Márito é homem mais popular da Quinta do Conde. Alto e franzino, traja umas calças de fazenda cinza escuro e um pullover da Lacosta, quer seja Verão, quer seja Inverno. No rosto curtido do sol, ostenta um fino e tímido bigode negro, que está a um dedo de pegar com as patilhas. Vive do Rendimento Social de Vinho (RSV), suportado pelos amigos compinchas do levantar copos de três. Ontem foi um dia especial, tal como os outros, simplesmente porque havia vinho. E Sábado é sempre o dia forte da luta de copos. Ontem os amigos de Márito estavam, felizmente, bem dispostos e ninguém olhou a dinheiro. Márito ia fazendo o gosto aos dedos, às mãos, à boca, à língua, a tudo (excepto ao fígado). Entre as três da tarde e as onze da noite, pegava uns copos nos outros, só interrompendo a prática com pequenos reparos ao que os amigos iam dizendo, bem mais modestos na bebida. A certo ponto, Márito ajudou (e muito) a esgotar o vinho na taberna, num consumo jamais esperado pelo dono da catedral do vinho da Quinta do Conde. Márito, que nem tinha ido a casa ver do jantar da sua Maria, não gostou do erro de cálculo e queria mais.

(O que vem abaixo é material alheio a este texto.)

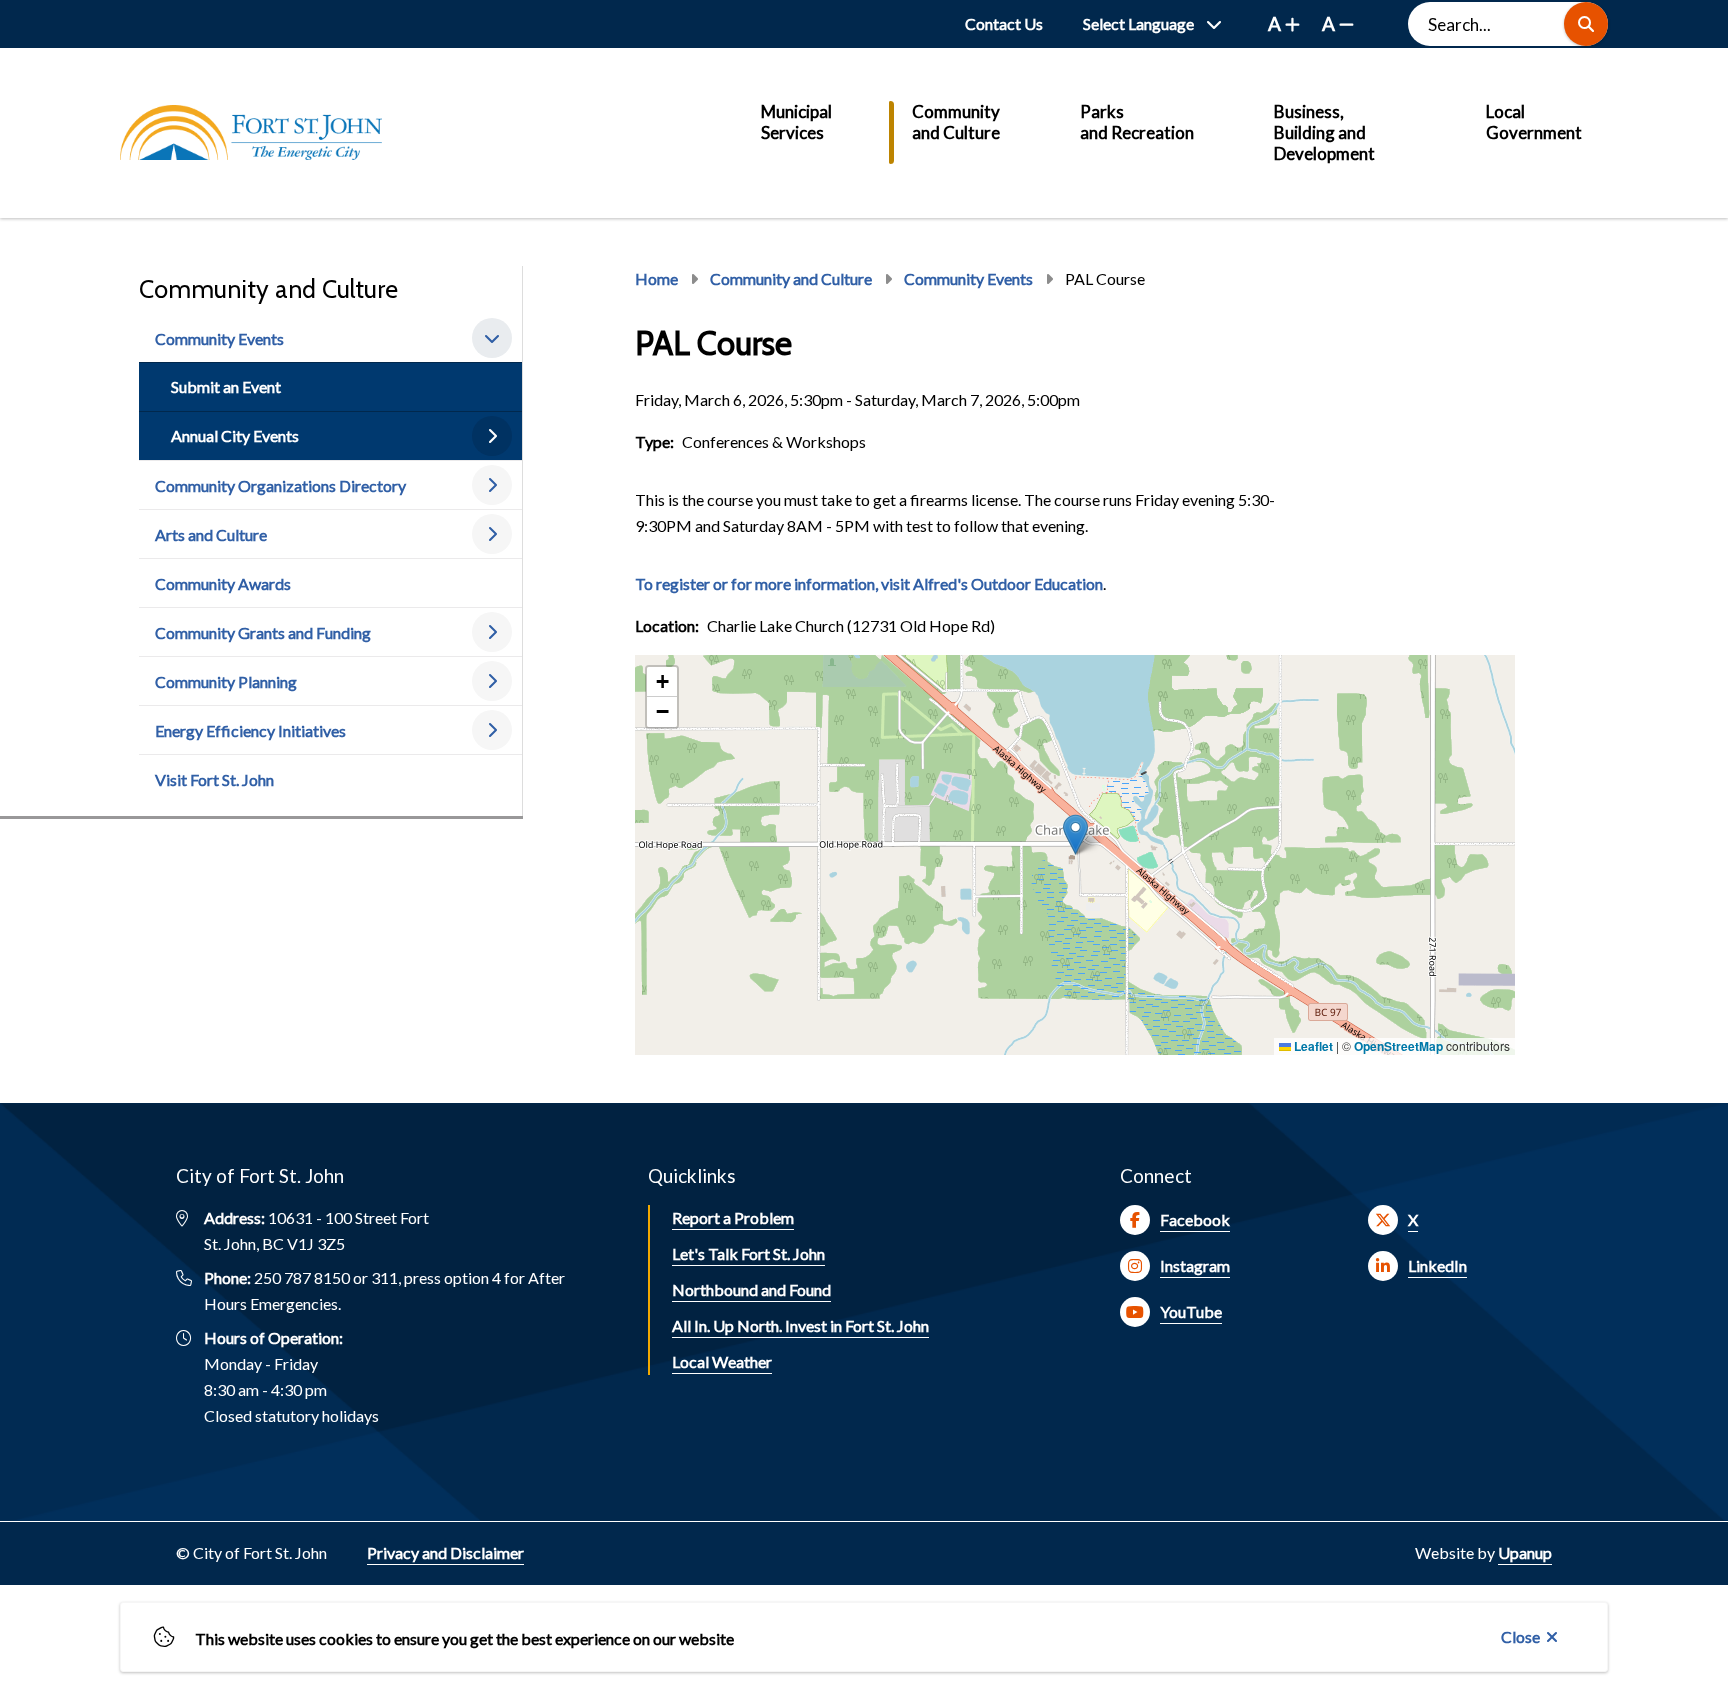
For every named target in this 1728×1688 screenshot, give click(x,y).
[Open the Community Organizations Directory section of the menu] (492, 485)
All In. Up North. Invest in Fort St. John (800, 1325)
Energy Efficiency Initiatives (250, 730)
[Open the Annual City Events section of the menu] (492, 436)
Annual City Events (235, 435)
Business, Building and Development (1324, 132)
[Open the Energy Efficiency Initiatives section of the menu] (492, 730)
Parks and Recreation (1137, 122)
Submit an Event (226, 386)
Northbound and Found (751, 1289)
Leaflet (1312, 1046)
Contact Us (1004, 23)
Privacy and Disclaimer (445, 1552)
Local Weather (722, 1361)
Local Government (1534, 122)
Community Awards (223, 583)
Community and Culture (956, 122)
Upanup (1525, 1552)
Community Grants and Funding (263, 632)
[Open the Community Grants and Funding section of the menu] (492, 632)
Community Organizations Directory (280, 485)
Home (656, 278)
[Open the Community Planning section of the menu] (492, 681)
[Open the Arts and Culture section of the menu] (492, 534)
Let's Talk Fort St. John (748, 1253)
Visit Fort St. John (214, 779)
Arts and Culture (211, 534)
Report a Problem (733, 1217)
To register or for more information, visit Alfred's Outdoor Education (869, 583)
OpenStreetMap (1398, 1046)
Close (1520, 1636)
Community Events (219, 338)
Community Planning (226, 681)
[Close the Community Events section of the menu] (492, 338)
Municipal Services (796, 122)
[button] (1075, 834)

Por isso, pouco passava das onze da noite quando se conseguiu montar em cima da sua Famel e rumar a uma outra tasca, em Fernão Ferro. Conhecia a estrada como ninguém, mas hoje parecia que estava diferente, mais sinuosa e as curvas tinham mudado de sítio. Então, para pleno gozo dos camaradas que o viam arrancar aos "ss" pela estrada fora, Márito colou a roda da frente à linha branca da estrada e assim foi, sempre encostado à direita. Bom, nem sempre conseguiu ir em cima da linha, até porque o guiador da Famel parecia que tinha ganho vida própria. Umas vezes mais direito do que outras, lá foi. Ia a pouco mais do meio de caminho quando as linhas começam a desaparecer. Ora, era naquele sítio que mudava a freguesia, e acabavam as linhas de marcação da estrada. "Bonito serviço" pensou o vinho dentro do corpo de Márito. Mas lá continuou, a uns 30 km/h, até à curva seguinte. Saiu da estrada, enfiou a roda da frente da sua Famel num buraco, desequilibrou-se e caiu. Dois ou três arranhões no braço e o garfo da Famel torto. Márito adormeceu, já muito perto da meia-noite, na berma da estrada, deitado junto à mota. Os carros que por lá passavam ignoravam por completo o "podre de bêbado" e só de manhã Márito acordou. Levantou-se e caminhou, empurrando a sua motorizada. Chegou finalmente à tasca de Fernão Ferro e pediu: "Um pénalte fáxavor". Foi a casa ver do almoço e voltou para a Quinta do Conde, onde o stock já tinha sido reposto.
2 comentários:
eheheheheheh! o melhor dos caminhos, quando se está bêbado, é sempre o do meio, se bem que, a estratégia da linha até não está má. afinal, sempre se chama guia. eheheheheh muito bom, especialmente a descrição, logo de inicio, do Márito.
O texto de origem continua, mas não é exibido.